Six of the 10 measures in today’s report subtracted from the index, led by a plunge in building permits and declining stock prices. Faster vendor performance -- signaling a decrease in order backlogs -- a decline in factory hours, rising jobless claims and a drop in bookings for capital goods also contributed to the drop.
“We are looking for a recovery that is significantly less robust than what is typically seen after deep recessions,” said Dean Maki, co-head of U.S. economic research at Barclays Capital Inc. in New York.
A report today from Bank of America, the largest U.S. bank by assets, took some of the shine off the rebound in equities that began in mid March. The Charlotte, North Carolina-based bank said first-quarter profit more than tripled on gains from home refinancing and trading. Still, the stock dropped as rising charge-offs for uncollectible loans overshadowed the earnings.
Lewis’s ‘Challenges’
“We continue to face extremely difficult challenges primarily from deteriorating credit quality driven by weakness in the economy and growing unemployment,” Chairman and Chief Executive Officer Kenneth D. Lewis, said in a statement.
Three of the leading components improved last month, led by an increase in the supply of money. Other positives were a gain in the University of Michigan consumer expectations gauge and a widening spread between the 10-year Treasury and the overnight fed funds rate. Orders for consumer goods were little changed.
Increased lending and purchases of securities by the Fed since credit markets seized last year have contributed to a jump in the money supply, the biggest component of the leading index.
Still, Fed Chairman Ben S. Bernanke last week said the credit crisis will probably cause “long-lasting” damage to home prices and household wealth.
GDP Decline
Economists surveyed by Bloomberg in the first week of April forecast consumer spending will falter this quarter after a first-quarter spurt and recover only gradually toward the end of the year. Gross domestic product will probably decline at a 2 percent pace in the second quarter after an estimated 5 percent drop in the first three months of the year, according to the survey. Growth will pick up to an average pace of almost 1 percent in the second half, the surveyed showed.

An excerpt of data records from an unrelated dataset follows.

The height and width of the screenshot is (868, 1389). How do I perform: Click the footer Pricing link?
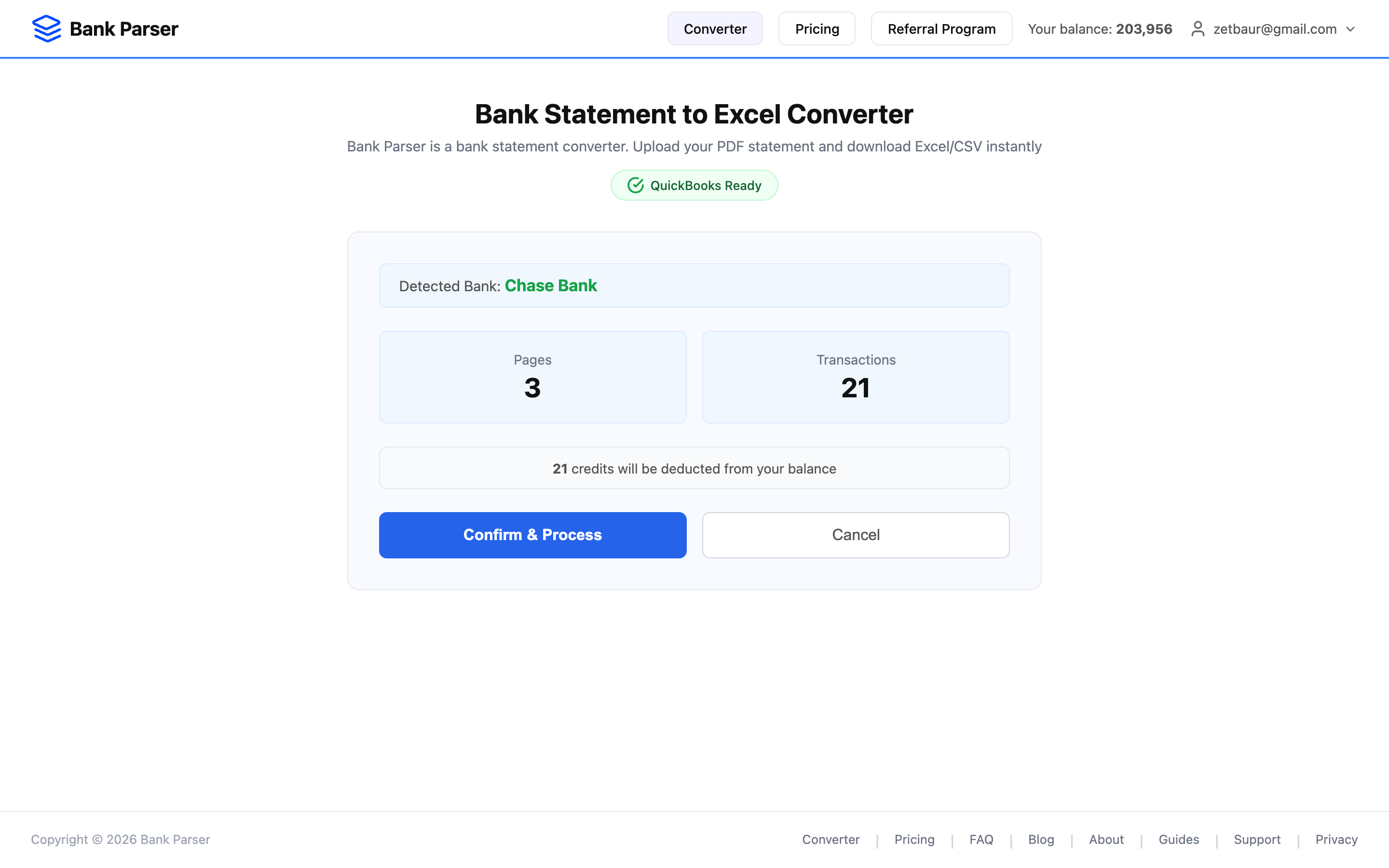pos(914,839)
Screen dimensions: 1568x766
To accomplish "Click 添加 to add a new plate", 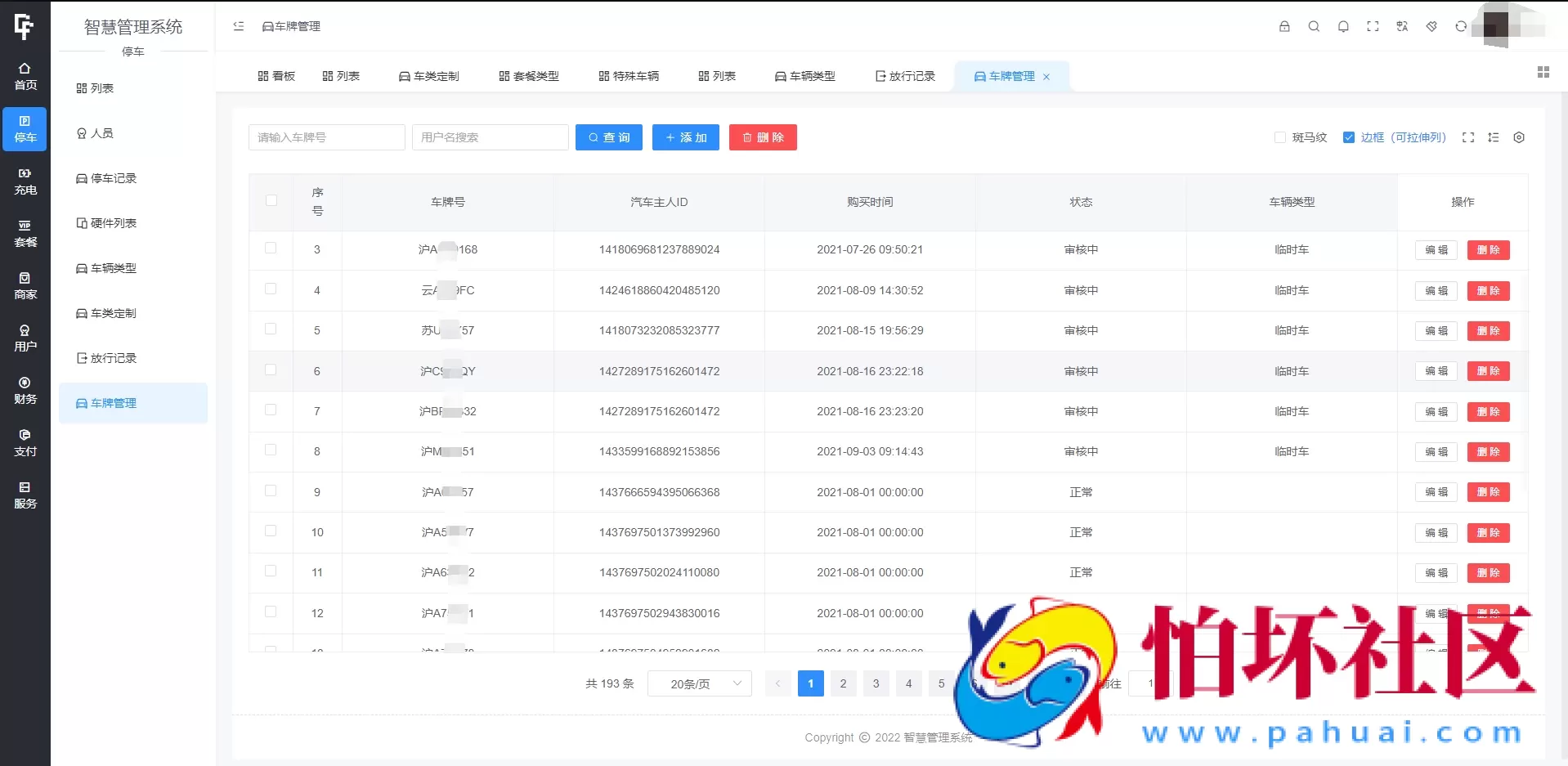I will coord(685,137).
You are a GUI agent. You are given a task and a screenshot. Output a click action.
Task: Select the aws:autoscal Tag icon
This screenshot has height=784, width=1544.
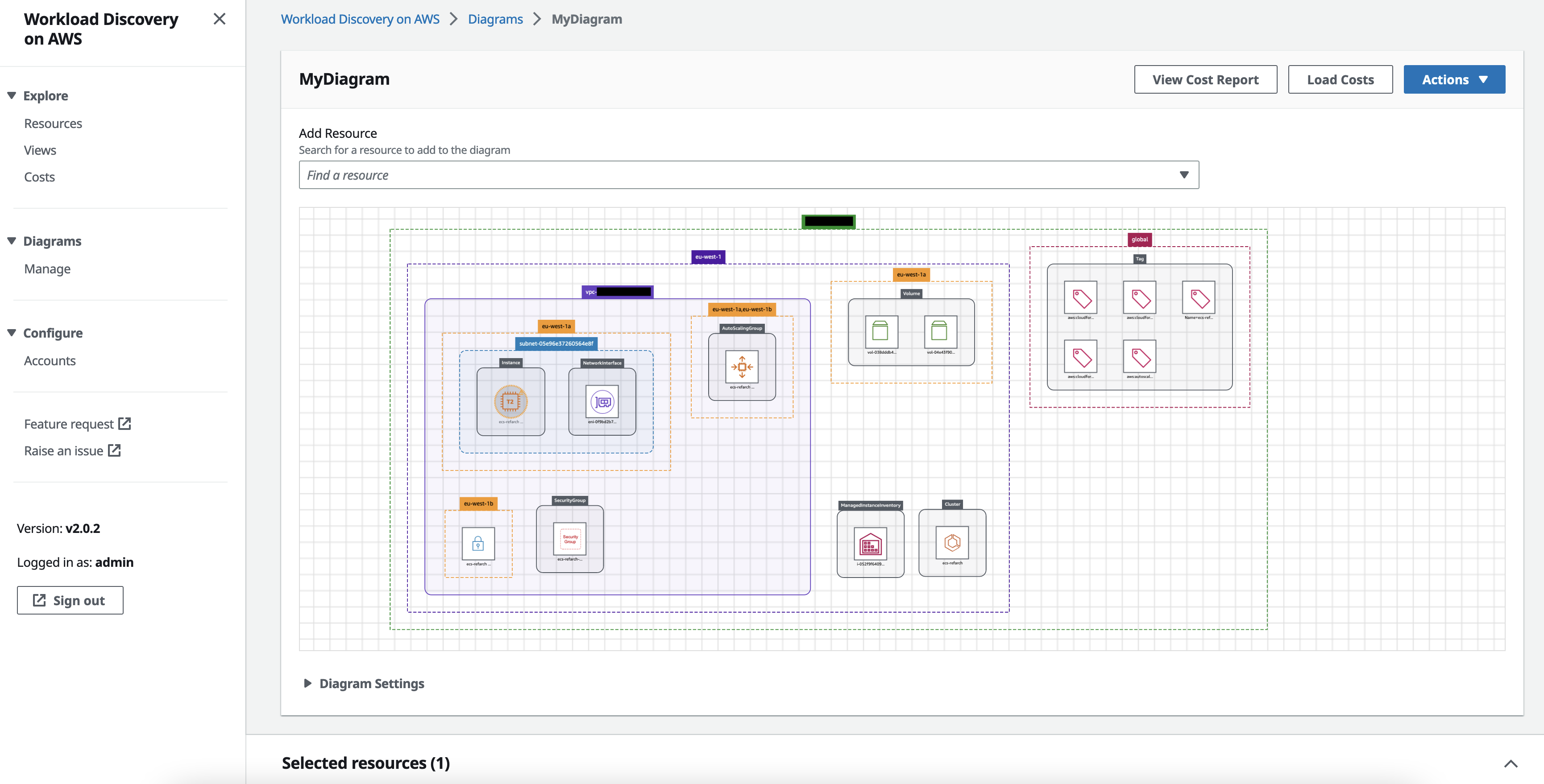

The recession that began in December 2007 already matches the longest since 1933, and the 6.3 percent decline in fourth- quarter GDP was the biggest since 1982. The downturn has cost 5.1 million jobs and economists surveyed by Bloomberg forecast the unemployment rate will rise to 9.5 percent by the end of the year.
The worst of the job losses may be over, according to a survey by the National Association for Business Economics.
Half of the executives surveyed said they expect employment at their companies to stay the same over the next six months, compared with 45 percent in January. The share forecasting a decrease through attrition declined to 22 percent from 27 percent, and the share expecting a drop due to “significant layoffs” dipped to 11 percent from 12 percent.
‘Inflection Point’
“The economy is at an inflection point but has not yet reached a turning point,” Sara Johnson, an economist at IHS Global Insight in Lexington, Massachusetts, and chairman of NABE’s industry survey committee, said in a statement. “Key indicators -- industry demand, employment, capital spending and profitability -- are still declining, but the breadth of the decline is narrowing.”
The Conference Board’s index of coincident indicators, a gauge of current economic activity, decreased 0.4 percent, after falling 0.6 percent the prior month. The index, which tracks payrolls, incomes, sales and production, is used by the National Bureau of Economic Research to help determine the end of recessions.